Reputation: 21
I created a function to replace missing values with knn in Python, following is my function:
def missing_variables_knn(x):
test = data[data[x].isnull()]
train = data[data[x].isnull()==False]
X_train = train.loc[:, ['ApplicantIncome', 'CoapplicantIncome', 'LoanAmount', 'Loan_Amount_Term']]
Y_train = train[x]
X_test = test.loc[:, ['ApplicantIncome', 'CoapplicantIncome', 'LoanAmount', 'Loan_Amount_Term']]

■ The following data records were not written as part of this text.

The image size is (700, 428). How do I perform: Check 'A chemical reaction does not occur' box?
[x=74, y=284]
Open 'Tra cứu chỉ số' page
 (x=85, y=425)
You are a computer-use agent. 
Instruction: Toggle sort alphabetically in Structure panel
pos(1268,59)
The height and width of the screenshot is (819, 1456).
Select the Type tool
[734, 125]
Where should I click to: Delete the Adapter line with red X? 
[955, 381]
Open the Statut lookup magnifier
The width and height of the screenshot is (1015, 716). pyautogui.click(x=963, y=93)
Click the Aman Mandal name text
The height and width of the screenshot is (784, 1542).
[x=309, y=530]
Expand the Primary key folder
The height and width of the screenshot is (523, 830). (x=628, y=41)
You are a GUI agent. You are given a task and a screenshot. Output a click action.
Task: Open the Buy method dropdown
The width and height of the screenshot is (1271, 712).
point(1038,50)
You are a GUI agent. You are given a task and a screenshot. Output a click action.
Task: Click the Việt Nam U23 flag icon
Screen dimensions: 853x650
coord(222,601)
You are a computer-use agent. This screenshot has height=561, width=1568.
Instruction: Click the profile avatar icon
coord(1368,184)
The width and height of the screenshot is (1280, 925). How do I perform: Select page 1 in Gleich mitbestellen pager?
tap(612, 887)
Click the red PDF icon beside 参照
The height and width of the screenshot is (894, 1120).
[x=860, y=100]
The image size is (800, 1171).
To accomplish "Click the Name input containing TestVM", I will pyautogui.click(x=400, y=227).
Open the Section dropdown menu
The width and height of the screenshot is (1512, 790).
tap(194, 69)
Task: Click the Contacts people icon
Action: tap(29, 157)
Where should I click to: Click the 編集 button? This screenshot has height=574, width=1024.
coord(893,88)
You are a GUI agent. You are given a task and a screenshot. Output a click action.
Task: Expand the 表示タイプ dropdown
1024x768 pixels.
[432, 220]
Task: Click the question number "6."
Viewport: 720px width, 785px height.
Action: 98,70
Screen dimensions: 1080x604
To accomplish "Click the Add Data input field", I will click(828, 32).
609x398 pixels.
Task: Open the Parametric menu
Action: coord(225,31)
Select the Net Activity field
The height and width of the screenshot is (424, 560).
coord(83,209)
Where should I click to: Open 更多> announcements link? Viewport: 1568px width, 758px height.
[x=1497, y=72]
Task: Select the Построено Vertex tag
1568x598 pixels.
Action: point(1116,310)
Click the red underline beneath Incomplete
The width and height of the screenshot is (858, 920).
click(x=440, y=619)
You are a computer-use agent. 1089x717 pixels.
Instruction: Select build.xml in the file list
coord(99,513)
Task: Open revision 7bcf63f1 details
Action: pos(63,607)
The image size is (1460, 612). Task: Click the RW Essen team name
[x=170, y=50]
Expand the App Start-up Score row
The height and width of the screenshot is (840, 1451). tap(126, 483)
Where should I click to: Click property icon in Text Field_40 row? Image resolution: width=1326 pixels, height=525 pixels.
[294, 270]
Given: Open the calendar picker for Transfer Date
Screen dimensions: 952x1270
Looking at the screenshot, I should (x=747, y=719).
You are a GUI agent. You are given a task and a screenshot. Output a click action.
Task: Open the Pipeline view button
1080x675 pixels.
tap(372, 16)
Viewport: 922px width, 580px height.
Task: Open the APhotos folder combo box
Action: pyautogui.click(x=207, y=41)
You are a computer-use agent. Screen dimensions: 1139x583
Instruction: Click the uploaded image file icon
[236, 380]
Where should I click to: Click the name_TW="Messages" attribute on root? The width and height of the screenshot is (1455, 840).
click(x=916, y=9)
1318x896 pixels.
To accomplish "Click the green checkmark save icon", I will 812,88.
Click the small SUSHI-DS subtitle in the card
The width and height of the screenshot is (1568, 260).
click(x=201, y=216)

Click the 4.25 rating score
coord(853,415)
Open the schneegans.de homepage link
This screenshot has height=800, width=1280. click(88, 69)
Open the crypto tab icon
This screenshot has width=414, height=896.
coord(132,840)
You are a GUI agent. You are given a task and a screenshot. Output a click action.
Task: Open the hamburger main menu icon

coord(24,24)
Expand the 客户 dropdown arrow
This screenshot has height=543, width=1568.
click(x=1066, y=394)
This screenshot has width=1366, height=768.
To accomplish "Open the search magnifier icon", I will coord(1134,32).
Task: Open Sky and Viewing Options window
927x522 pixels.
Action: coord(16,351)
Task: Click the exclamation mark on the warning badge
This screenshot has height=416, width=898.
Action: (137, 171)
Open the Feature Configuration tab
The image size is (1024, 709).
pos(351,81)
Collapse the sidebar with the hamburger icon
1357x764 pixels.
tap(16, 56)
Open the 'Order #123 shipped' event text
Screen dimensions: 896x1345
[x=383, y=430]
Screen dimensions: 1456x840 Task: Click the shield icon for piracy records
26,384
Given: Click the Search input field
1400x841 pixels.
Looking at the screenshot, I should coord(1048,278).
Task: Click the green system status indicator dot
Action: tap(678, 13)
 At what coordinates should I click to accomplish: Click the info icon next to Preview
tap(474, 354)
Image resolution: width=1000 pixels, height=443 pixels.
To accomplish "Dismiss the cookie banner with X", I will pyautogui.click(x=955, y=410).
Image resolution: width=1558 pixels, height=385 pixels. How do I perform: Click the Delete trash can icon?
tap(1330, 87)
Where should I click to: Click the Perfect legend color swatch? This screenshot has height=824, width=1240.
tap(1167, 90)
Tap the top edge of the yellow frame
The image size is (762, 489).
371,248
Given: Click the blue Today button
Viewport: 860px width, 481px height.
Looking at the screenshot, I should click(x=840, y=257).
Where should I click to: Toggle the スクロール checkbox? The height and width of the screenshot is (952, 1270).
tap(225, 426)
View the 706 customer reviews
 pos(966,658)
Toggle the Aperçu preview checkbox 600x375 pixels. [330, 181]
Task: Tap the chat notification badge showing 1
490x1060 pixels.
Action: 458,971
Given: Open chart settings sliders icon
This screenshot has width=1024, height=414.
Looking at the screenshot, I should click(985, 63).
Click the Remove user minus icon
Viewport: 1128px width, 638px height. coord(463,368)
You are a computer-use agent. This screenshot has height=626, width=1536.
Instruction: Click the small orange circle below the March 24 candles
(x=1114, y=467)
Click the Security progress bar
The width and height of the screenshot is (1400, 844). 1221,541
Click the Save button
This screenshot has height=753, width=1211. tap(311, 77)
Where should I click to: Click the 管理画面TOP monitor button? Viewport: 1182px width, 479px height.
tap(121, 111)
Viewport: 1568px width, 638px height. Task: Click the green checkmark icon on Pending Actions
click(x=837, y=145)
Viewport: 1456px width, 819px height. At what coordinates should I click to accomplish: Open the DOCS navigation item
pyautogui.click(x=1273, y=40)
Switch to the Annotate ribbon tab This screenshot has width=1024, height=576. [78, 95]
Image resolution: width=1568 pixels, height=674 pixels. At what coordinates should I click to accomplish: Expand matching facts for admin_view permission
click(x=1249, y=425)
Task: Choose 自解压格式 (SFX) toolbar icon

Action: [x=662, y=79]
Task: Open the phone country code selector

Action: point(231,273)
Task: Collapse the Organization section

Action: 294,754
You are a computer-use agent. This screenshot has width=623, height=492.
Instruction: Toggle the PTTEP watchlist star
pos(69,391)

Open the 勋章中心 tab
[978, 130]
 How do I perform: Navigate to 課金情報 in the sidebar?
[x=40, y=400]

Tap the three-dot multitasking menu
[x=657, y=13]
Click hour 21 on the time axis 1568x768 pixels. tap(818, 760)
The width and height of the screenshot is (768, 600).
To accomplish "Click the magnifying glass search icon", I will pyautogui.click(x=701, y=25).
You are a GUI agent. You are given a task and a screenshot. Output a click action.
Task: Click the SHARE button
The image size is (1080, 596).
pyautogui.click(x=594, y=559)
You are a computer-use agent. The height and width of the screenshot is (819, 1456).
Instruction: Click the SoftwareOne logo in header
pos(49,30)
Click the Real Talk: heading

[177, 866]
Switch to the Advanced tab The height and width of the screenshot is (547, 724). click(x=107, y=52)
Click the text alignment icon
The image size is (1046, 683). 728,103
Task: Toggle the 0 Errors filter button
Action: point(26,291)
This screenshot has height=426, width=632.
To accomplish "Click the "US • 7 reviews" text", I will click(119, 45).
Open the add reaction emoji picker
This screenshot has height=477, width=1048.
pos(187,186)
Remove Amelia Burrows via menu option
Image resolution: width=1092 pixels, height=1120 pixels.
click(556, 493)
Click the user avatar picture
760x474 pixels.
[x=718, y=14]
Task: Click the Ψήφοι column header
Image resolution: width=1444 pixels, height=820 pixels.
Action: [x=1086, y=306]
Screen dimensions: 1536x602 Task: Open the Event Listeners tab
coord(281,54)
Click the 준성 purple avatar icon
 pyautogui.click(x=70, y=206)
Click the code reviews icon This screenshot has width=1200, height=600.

knn = KNeighborsClassifier(n_neighbors=3)
knn.fit(X_train, Y_train)
pred = knn.predict(X_test)
pred = pd.Series(pred)
data[x].fillna(pred)
When I used missing_variables_knn('Gender')
, I got an error:
The truth value of a Series is ambiguous. Use a.empty, a.bool(), a.item(), a.any() or a.all().
Upvotes: 2
Views: 241
Reputation: 55
The library needs a value that is always true and always. With your function, you do not guarantee that you will always return true. That's why pandas interpret it as ambiguous.
What you should do is use other functions like .filter (). There is a related post here: https://stackoverflow.com/questions/36921951/truth-value-of-a-series-is-ambiguous-use-a-empty-a-bool-a-item-a-any- o / 36922103
The safest thing is that the error is here: train = data[data[x].isnull()==False]
Upvotes: 1